Comment expliquer tant de résistance des magistrats niçois à juger cette affaire qui concerne quand même quatre morts? En fait, cette affaire reflète un débat qui traverse le monde de la montagne et de la justice. Dans un livre coécrit avec le procureur de Grenoble Jacques Dallest, deux guides réputés, Erik Decamp et Alexis Mallon, considèrent que les professionnels de la montagne doivent accepter de rendre des comptes. Au contraire, d’autres considèrent que les guides sont une élite, des sur-hommes à même de porter la meilleure appréciation en toutes circonstances. Lors d’un congrès de l’ANENA, tenu quelques mois après le drame d’Entraunes, certains professionnels avaient souligné que les accidents étaient beaucoup plus nombreux en France qu’en Suisse. Son directeur Dominique Létang, partisan d’un discours cash sur la sécurité, a fini par être mis sur la touche en 2021, certains observateurs affirmant qu’on avait voulu “le faire taire” au vu de la lourde indemnité que l’ANENA s’apprête à lui verser (2). D’autres font plutôt un lien avec un accident mortel survenu lors d’une formation de pisteur-artificier par l’ANENA. Quoi qu’il en soit, le débat sur le niveau de risques que doit faire prendre un guide à ses clients, à mettre aussi en rapport avec leur niveau et leurs attentes: une course engagée ou une sortie nature.
Le juge Julien a donc été contraint de ré-entendre le guide. “Ce qui a donné lieu à une discussion aimable où il lui a posé les questions retenues par la chambre d’instruction de la Cour d’Appel”, relève Jean-Jacques Bertrand. Sans surprise, ce juge d’instruction a rendu un non-lieu en février 2021. Non-lieu attaqué par Me Caty Richard devant la Cour d’Appel qui attend une vraie instruction de ce dossier. “Le juge avait une idée préconçue dès le début.
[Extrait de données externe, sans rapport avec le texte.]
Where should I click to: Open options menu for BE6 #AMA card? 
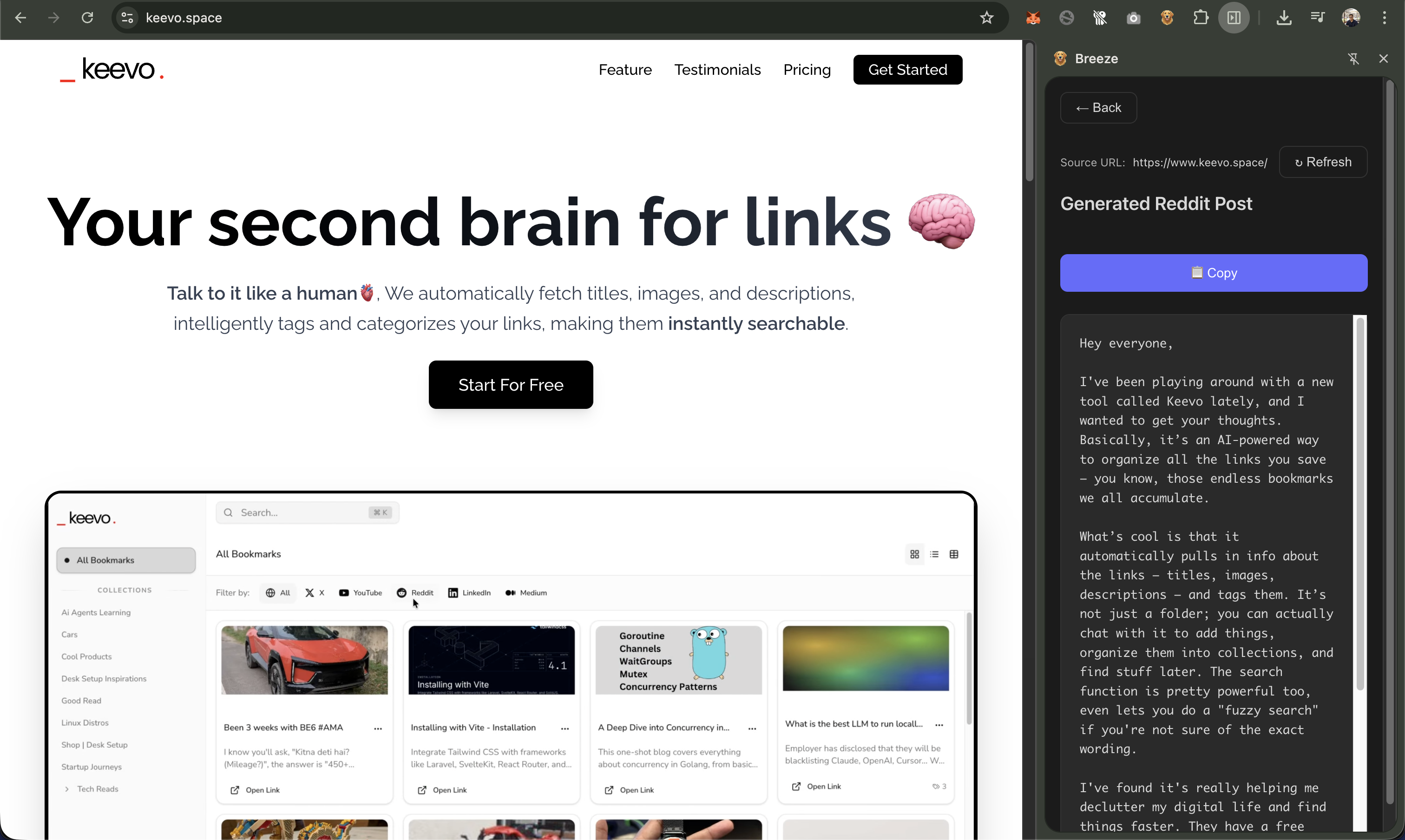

Il ne voulait pas instruire cette affaire. C’est une caricature de déni de justice. Mais il ne s’attendait pas à avoir face à lui quelqu’un comme Jean-Jacques Bertrand, une personne d’un niveau intellectuel supérieur qui sait argumenter. Il a fallu aller au clash”, résume cette avocate, “On a attaqué l’ordonnance de non-lieu devant la chambre de l’instruction en qui on a une grande confiance.” La Cour d’appel peut aujourd’hui casser cette ordonnance de non-lieu et demander au juge d’instruction de nouveaux actes ou, fait plus rare, décider elle-même d’assurer l’instruction.
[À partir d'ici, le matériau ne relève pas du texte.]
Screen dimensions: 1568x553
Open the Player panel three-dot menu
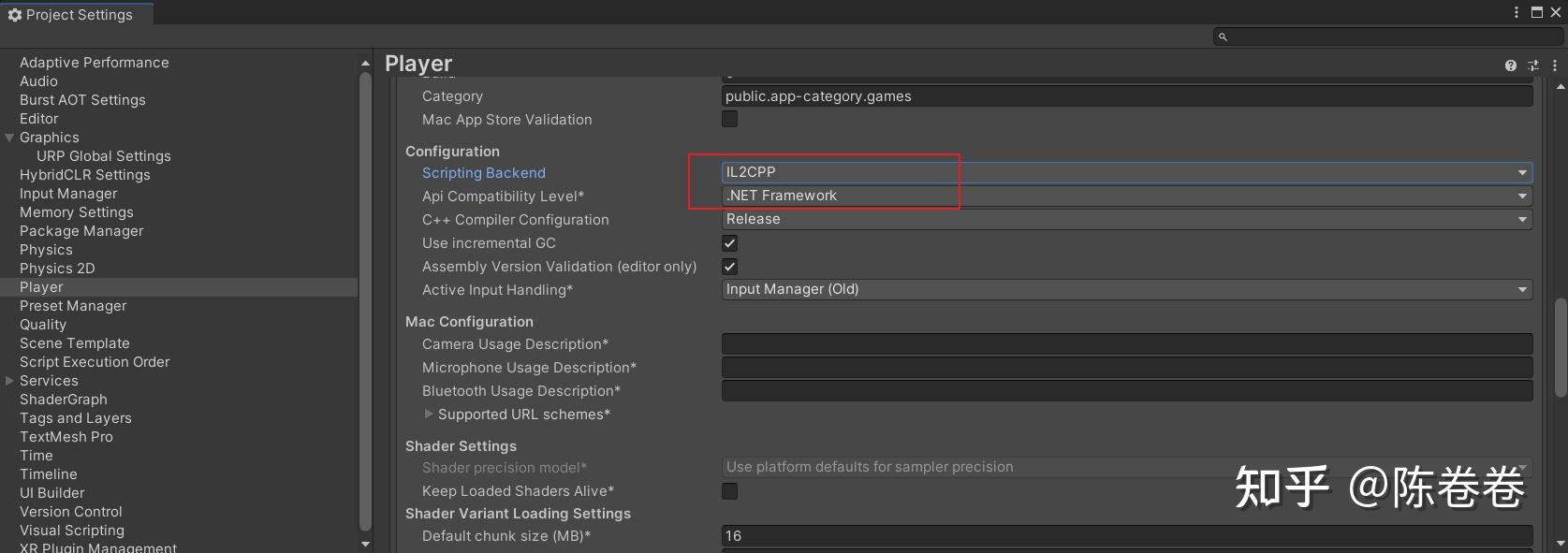(x=1554, y=65)
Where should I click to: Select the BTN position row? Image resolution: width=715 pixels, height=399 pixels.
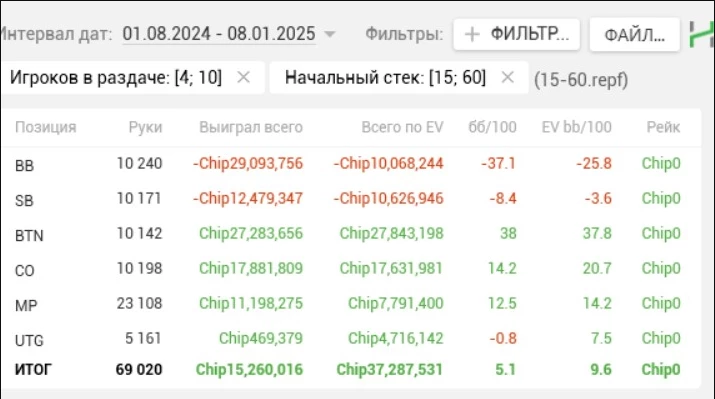[x=350, y=234]
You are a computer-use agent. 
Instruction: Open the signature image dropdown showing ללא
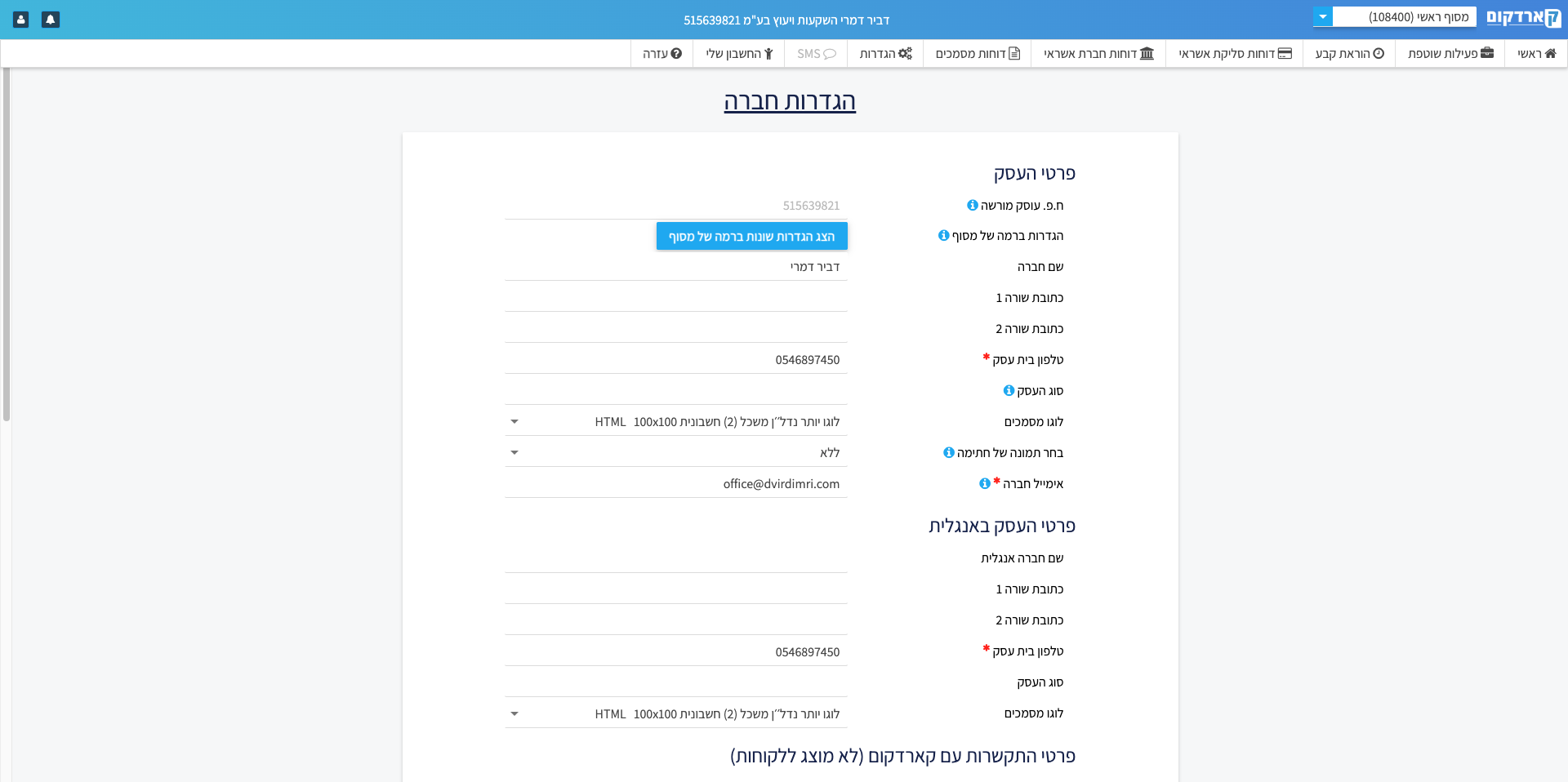676,453
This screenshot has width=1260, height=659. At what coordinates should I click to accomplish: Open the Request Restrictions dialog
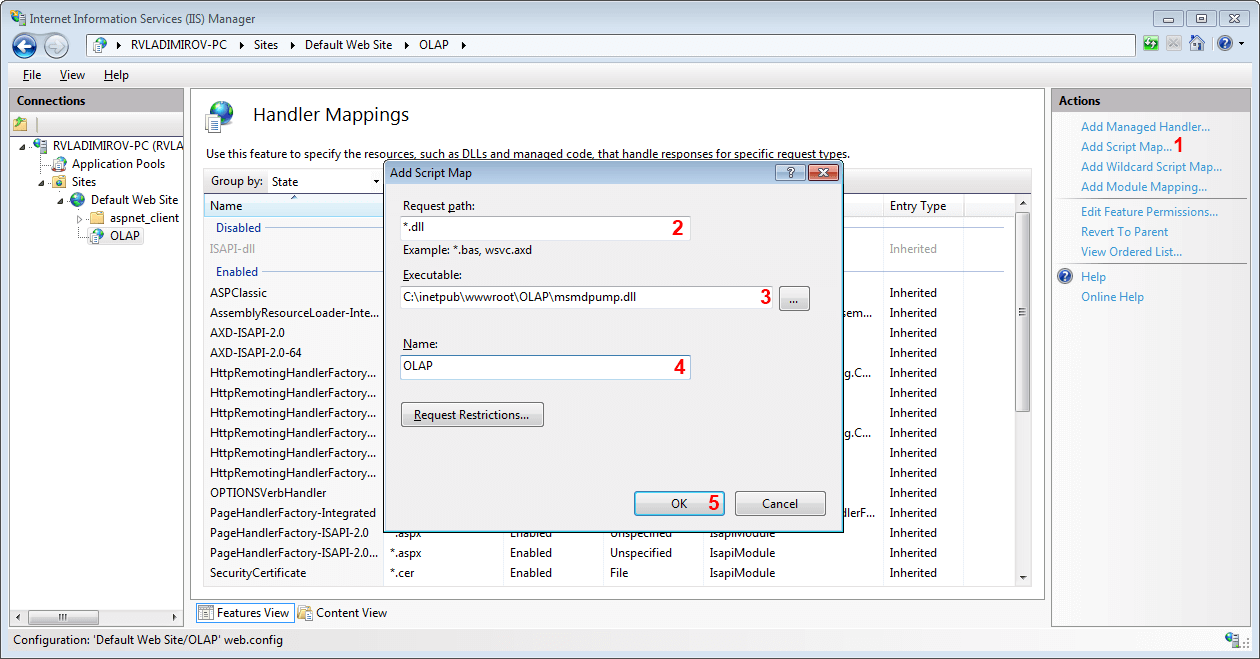point(472,414)
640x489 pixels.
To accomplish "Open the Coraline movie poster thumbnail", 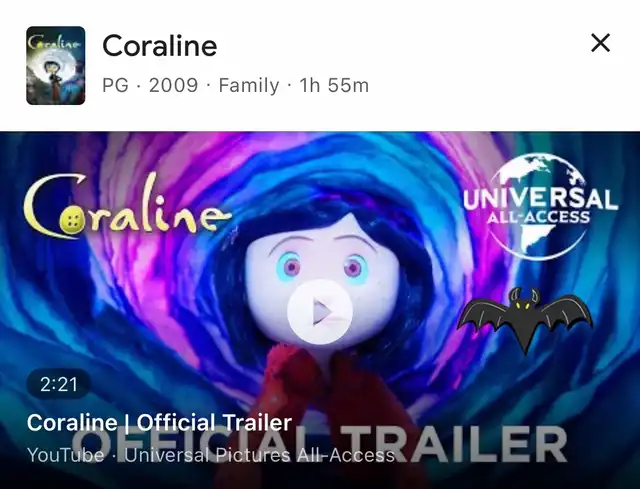I will [x=56, y=65].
Pour son client également, ce dossier pose la question du fonctionnement de la justice. “Pour de multiples raisons, il faut être d’une catégorie sociale favorisée pour résister à un processus judiciaire défaillant. À l’heure des États Généraux de la Justice, c’est une vraie question de fond”, pointe Jean-Jacques Bertrand, bien décidé à aller jusqu’au bout.
(1) Les guides Erik Decamp et Alexis Mallon ont écrit le Guide et le procureur avec Jacques Dallest, magistrat, aux éditions du Mont Blanc, 2020, lire leur entretien dans le Mag2Savoies N°13. (2) 105000 € pour rupture conventionnelle selon AlpineMag au lieu de 46000 € en théorie.(3) Le procureur Prêtre a été écarté de Nice et muté à Lyon fin 2019 pour avoir affirmé que Geneviève Legay, une gilet jaune, blessée lors d’une manifestation en mars 2019, n’avait pas été poussée par la police. Ce magistrat souhaitait être cohérent avec les déclarations d’Emmanuel Macron mais cela s’avérera inexact.